И вот последние строки книги:

«Человеческий дух лишь в этом безнадежном стремлении к познанию и к смыслу чует свое призвание, лишь в этой тоске сознает свое влечение, лишь в глубине отрицания познает свою мощь, свою близость к вечной тайне Сущности, чуждой всякому определению. И в этом непобедимом призвании духа к безнадежному исканию – вечная тайна его, тайна духовной сущности, которой нет разгадки, нет объяснения, тайна отношений духа к материи и человека к миру, тайна духа, недоумевающего над собственной сутью.

Тоска… Тоска неведения… тоска бессмыслия, вечная, серая тоска, давно отразившаяся в загадочном взоре старого сфинкса, замершего среди сожженной солнцем пустыни» (с. 244–245).

Сочинение Юлии Данзас намного больше, чем «трактат по агностической философии», как оно определяется в ее автобиографии. Это иллюстрация и защита мистики от рационализма и пресного социологического христианства. Успех книги (она была переиздана в 1908 г.) испугал Юлию, так как та была понята как констатация краха всех человеческих стремлений: жизнь – тупик, из которого самоубийство – единственный выход[41]. «Она почувствовала угрызение совести за то, что, разочаровывая людей, внесла свою долю в усиление мирового страдания»[42]. На самом деле эта книга, отразившая экзистенциальную тоску автора, созданная на материале обширного круга чтения, возвещала открытие уже не абстрактного божества, но живого Бога, воплощенного в душе. Элитистское, эзотерическое и мистическое понимание христианства с его восточными корнями, противопоставленное протестантизму и секуляризованному христианству, вместе с отдалением от мира, неприятием мещанской толпы, социализма и моды образуют все еще некий синкретизм из идей Ницше, Паскаля и Евангелий. Он понемногу будет отстаиваться, и в нем уже можно ощутить стремление Юлии к мистическим созерцаниям, которым она будет предаваться в начале двадцатых годов. В предисловии к антологии Оливье Клемана «Истоки. Первые христианские мистики»[43] Жан-Клод Барро пишет: «Христианство – религия в первую очередь восточная. Христианство – религия мистическая. Эти утверждения весьма удивят многих из наших соотечественников, которые убеждены, что быть христианином означает читать нотации».
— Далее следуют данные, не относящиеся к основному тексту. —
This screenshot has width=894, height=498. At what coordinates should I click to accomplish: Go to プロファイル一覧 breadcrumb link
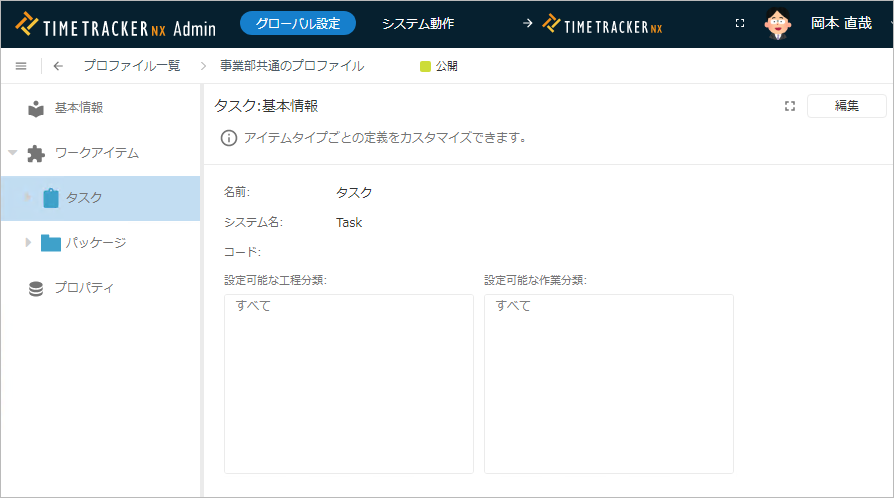tap(131, 66)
Но прежде чем всецело примкнуть к этому мистическому христианству, Юлии придется сначала пройти ряд испытаний: светские развлечения двора, войну и большевистскую антихристианскую революцию.

II. Фрейлина императрицы

«Моя бедная мама недолюбливала „ученых женщин“ она расстраивалась, видя, как я отказываюсь от выгодных партий, которые представлялись, и как я погружаюсь в столь неженственные, по ее мнению, занятия наукой. Семья организовала заговор, чтобы привлечь меня к светской жизни; они попросили и без труда получили для меня столь вожделенную в то время должность фрейлины императрицы.